Inciting violence by the use of inflammatory language used to be something liberals publicly condemned. But now taking Trump out physically is apparently a progressive dream, as Robert De Niro (“I’d like to punch Trump in the face”) earlier had foreshadowed Biden’s dreams of physical assault. Meanwhile, liberals strain to find the right metaphor for Trump — Mussolini and Hitler being the most common — while some conservatives prefer brownshirts or Stalin.
All during this campaign, the NASCAR crowd has been lectured on the dangerous consequences of their ignorance by establishment plagiarists such as Fareed Zakaria, Maureen Dowd, and Doris Kearns Goodwin, by hollow men like John Podesta, sexual scoundrels such as Bill Clinton, and by racist slanderers like Harry Reid — with opportune finger-wagging from the ethically compromised Donna Brazile and fabulists like Brian Williams. Such shrill hypocrisy does not excuse Trump’s transgressions, but it does confirm a general picture that our intellectual and public elite play by different rules from others, and their sanctimoniousness should be ignored.

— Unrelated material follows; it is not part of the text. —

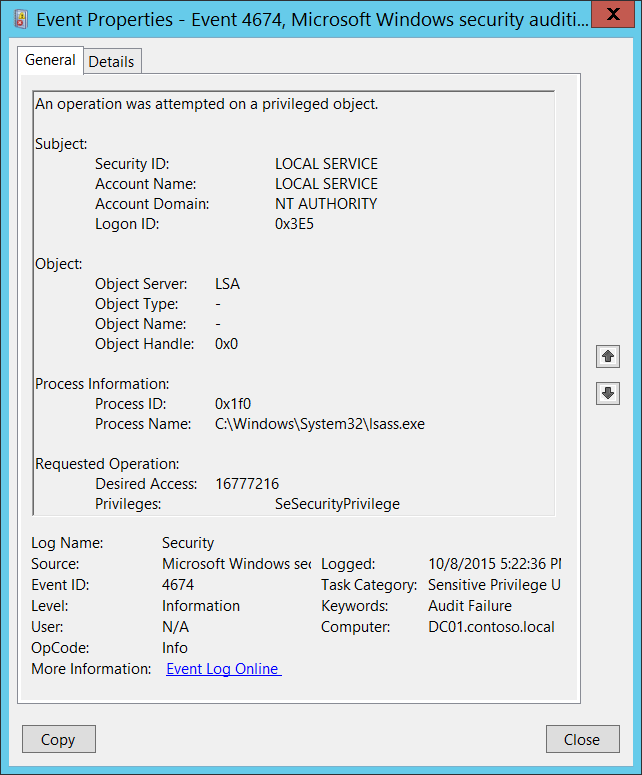Click the Logon ID value 0x3E5

tap(294, 224)
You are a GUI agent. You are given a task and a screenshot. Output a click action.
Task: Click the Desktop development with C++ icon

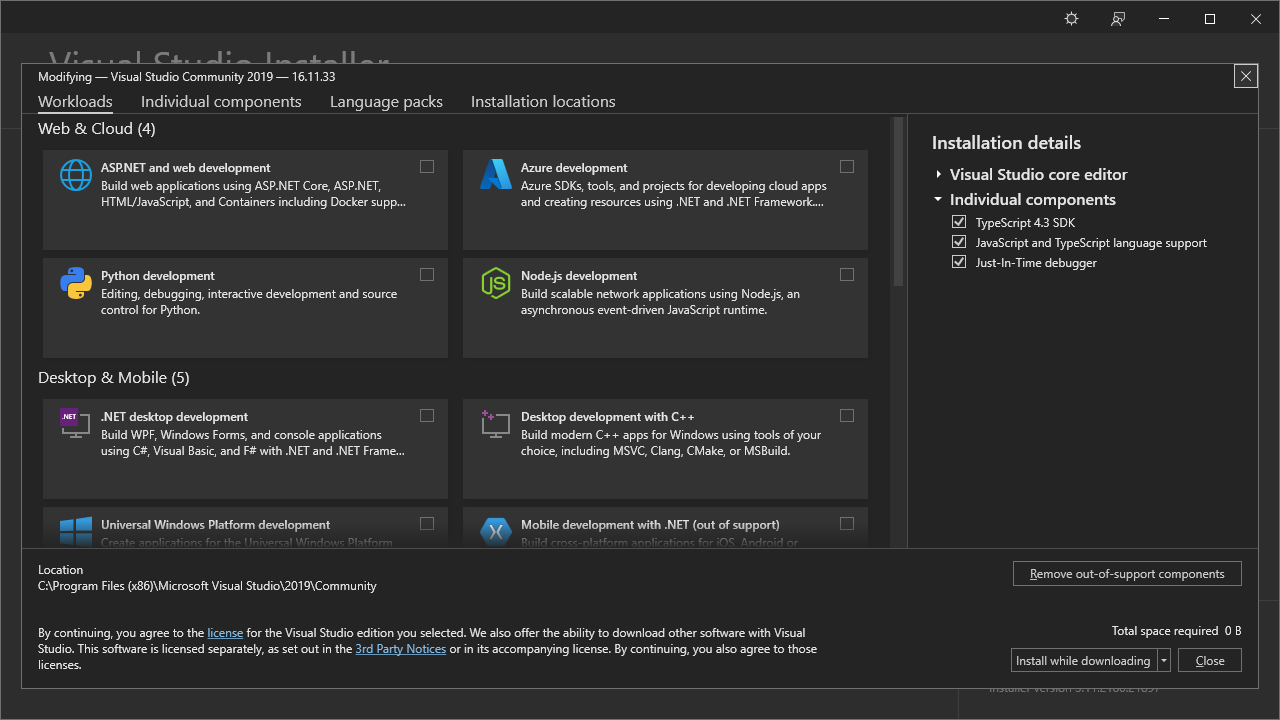coord(496,424)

It also remains a curious artifact of this election that many conservatives are outraged far more by Trump’s obnoxiousness, crudity, and rhetorical excesses than they are by Hillary’s concrete record of premeditated criminality and habitual prevarication — especially given the likelihood that on illegal immigration, defense spending, Obamacare, abortion, the debt, taxes, and regulation, Trump’s published agenda is the far more conservative.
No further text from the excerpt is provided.